After the above alterations, the average human
performance over all time points of the condition
“support” was compared with the average human
performance of the first condition “no support”, where
“support” (M+ = .8714, SD+ = .0569) was found
significantly higher than “no support” (M− = .8541,
SD− = .0667), with t(df = 5632) = 10.46, p = 0. Hence
significant improvements were found comparing the
first and the second condition. Finally, subjective data
based on a questionnaire pointed out that the
participant preferred the “support” condition above that
of the “no support” condition.
5. Verification
In addition to this validation, the results of the
experiment have been analysed in more detail by
converting them into formally specified traces (i.e.,
sequences of events over time), and checking relevant
properties, expressed as temporal logical expressions,
against these traces. To this end, a number of
properties were logically formalised in the language
TTL [3]. This predicate logical language supports
formal specification and analysis of dynamic
properties. TTL is built on atoms referring to states of
the world, time points and traces, i.e. trajectories of
states over time. In addition, dynamic properties are
temporal statements that can be formulated with
respect to traces based on the state ontology Ont in the
following manner. Given a trace γ over state ontology
Ont, the state in γ at time point t is denoted by state(γ, t). These states can be related to state properties via the
formally defined satisfaction relation denoted by the
infix predicate |=, comparable to the Holds-predicate in
the Situation Calculus: state(γ, t) |= p denotes that state
property p holds in trace γ at time t.
Based on these statements, dynamic properties can
be formulated in a formal manner in a sorted first-order
predicate logic, using quantifiers over time and traces
and the usual first-order logical connectives such as ¬,
∧, ∨, ⇒, ∀, ∃. To give a simple example, the property
‘there is a time point t in trace 1 at which the estimated
attention level of space {1,2} is 0.5’ is formalised as
follows (see [3] for more details):
∃t:TIME state(trace1,t) |= belief(has_value(av(1,2), 0.5))
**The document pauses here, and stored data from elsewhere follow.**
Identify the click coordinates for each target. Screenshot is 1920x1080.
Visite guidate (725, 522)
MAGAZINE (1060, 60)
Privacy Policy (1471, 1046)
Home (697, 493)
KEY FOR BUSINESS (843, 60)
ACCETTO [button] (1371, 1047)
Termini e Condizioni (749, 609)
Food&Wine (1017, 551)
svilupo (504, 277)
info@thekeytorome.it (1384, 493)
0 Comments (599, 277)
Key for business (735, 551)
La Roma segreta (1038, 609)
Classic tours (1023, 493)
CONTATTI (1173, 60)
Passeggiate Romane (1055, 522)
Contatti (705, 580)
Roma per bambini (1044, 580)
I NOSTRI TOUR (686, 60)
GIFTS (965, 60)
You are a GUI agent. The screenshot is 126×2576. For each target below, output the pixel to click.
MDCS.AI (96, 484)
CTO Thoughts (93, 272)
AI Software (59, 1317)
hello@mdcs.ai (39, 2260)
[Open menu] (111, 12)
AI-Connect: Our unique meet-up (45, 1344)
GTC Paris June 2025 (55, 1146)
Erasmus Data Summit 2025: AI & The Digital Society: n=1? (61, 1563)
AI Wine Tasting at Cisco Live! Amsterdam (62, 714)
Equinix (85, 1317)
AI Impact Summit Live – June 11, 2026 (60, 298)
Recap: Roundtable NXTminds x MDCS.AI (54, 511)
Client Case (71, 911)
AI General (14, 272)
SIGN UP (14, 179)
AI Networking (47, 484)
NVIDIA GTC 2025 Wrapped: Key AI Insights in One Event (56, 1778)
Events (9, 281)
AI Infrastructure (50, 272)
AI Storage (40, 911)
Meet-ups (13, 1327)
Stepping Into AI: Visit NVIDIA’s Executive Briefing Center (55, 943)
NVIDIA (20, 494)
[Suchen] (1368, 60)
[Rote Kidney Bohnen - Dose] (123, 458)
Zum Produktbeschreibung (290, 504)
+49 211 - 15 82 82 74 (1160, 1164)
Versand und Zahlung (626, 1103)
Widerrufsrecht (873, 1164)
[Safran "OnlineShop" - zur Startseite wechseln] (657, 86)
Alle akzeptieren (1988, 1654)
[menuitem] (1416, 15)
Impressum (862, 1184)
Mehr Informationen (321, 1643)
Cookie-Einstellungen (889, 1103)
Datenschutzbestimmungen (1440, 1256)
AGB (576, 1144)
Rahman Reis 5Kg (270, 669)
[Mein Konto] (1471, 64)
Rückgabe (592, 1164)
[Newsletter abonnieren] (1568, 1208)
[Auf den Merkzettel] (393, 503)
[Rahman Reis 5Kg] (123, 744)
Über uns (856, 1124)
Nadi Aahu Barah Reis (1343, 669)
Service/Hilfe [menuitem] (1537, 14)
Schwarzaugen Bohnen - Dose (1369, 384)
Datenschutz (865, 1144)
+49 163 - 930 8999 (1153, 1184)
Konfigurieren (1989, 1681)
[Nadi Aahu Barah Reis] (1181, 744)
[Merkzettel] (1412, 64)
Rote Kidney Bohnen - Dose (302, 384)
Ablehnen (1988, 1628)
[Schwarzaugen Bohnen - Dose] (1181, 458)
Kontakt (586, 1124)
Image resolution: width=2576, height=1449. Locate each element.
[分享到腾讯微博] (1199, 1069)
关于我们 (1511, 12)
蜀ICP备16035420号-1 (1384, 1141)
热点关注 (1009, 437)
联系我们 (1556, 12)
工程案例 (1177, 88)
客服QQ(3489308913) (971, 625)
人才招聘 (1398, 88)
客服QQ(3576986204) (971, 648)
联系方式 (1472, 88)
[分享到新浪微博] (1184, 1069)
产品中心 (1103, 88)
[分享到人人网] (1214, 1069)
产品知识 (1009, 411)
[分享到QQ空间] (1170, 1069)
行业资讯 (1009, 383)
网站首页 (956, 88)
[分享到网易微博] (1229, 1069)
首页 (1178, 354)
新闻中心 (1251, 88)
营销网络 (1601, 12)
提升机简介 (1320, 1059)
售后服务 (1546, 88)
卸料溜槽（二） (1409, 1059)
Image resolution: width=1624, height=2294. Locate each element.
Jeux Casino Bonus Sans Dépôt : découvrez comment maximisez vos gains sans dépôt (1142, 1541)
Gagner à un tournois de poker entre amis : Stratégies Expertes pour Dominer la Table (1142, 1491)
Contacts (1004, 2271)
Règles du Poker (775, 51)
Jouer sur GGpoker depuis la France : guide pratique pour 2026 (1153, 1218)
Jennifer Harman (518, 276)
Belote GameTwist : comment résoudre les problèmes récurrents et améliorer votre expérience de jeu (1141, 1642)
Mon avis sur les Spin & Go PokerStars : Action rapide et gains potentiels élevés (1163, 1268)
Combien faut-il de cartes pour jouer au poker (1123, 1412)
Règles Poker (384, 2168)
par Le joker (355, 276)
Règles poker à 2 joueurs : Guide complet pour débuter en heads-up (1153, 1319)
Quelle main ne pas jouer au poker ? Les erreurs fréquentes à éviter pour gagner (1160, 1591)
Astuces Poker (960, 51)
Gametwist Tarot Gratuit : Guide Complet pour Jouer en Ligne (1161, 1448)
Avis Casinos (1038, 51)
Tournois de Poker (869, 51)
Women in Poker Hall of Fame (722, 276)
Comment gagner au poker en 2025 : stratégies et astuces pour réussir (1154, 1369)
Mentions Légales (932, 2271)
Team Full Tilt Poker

Below, a number of such dynamic properties that
are relevant to check the agent’s attention manipulation
are formalised in TTL. To this end, some abbreviations
are defined:
discrepancy_at(γ:TRACE, t:TIME, x,y:COORDINATE) ≡
∃a,h:REAL estimated_attention_at(γ,t,x,y,a) &
state(γ,t) |= desire(has_value(av(x,y), h)) & a<h
This predicate states that at time point t in trace γ, there is a discrepancy at space {x,y}. This is the case
when the estimated attention at this space is smaller
than the desired attention. Next, abbreviation
estimated_attention_at is defined:
estimated_attention_at(γ:TRACE,t:TIME,
x,y:COORDINATE, a:REAL)
≡ state(γ,t) |= belief(has_value(av(x,y),a))
This takes the estimated attention as calculated by
the agent at runtime. This means that this definition
can only be used under the assumption that this
calculation is correct. Since this is not necessarily the
case, a second option is to calculate the estimated
attention during the checking process, based on more
objective data such as the gaze data and the features of
the contacts.
Based on these abbreviations, several relevant
properties may be defined. An example of a relevant
property is the following (note that this property
assumes a given trace γ, a given time point t, and a
given space {x,y}):
PP1 (Discrepancy leads to Efficient Gaze Movement) If there is a discrepancy at {x,y} and the gaze is currently at {x2,y2},
then within δ time points the gaze will have moved to another space
{x3,y3} that is closer to {x,y} (according to the Euclidean distance).
PP1(γ:TRACE, t:TIME, x,y:COORDINATE) ≡
∀x2,y2:COORDINATE
discrepancy_at(γ,t,x,y) &
state(γ,t) |= gaze_at(x2,y2) & t < LT-δ
⇒ ∃t2:TIME ∃x3,y3:COORDINATE [ t<t2<t+δ &
state(γ,t2) |= gaze_at(x3,y3) &
√((x-x2)2+(y-y2)
2) > √((x-x3)
2+(y-y3)
2)]
In the above property, a reasonable value should be
chosen for the delay parameter δ. Ideally, δ equals the
sum of 1) the time it takes the agent to adapt the fea-
tures of the contacts and 2) the person’s reaction time.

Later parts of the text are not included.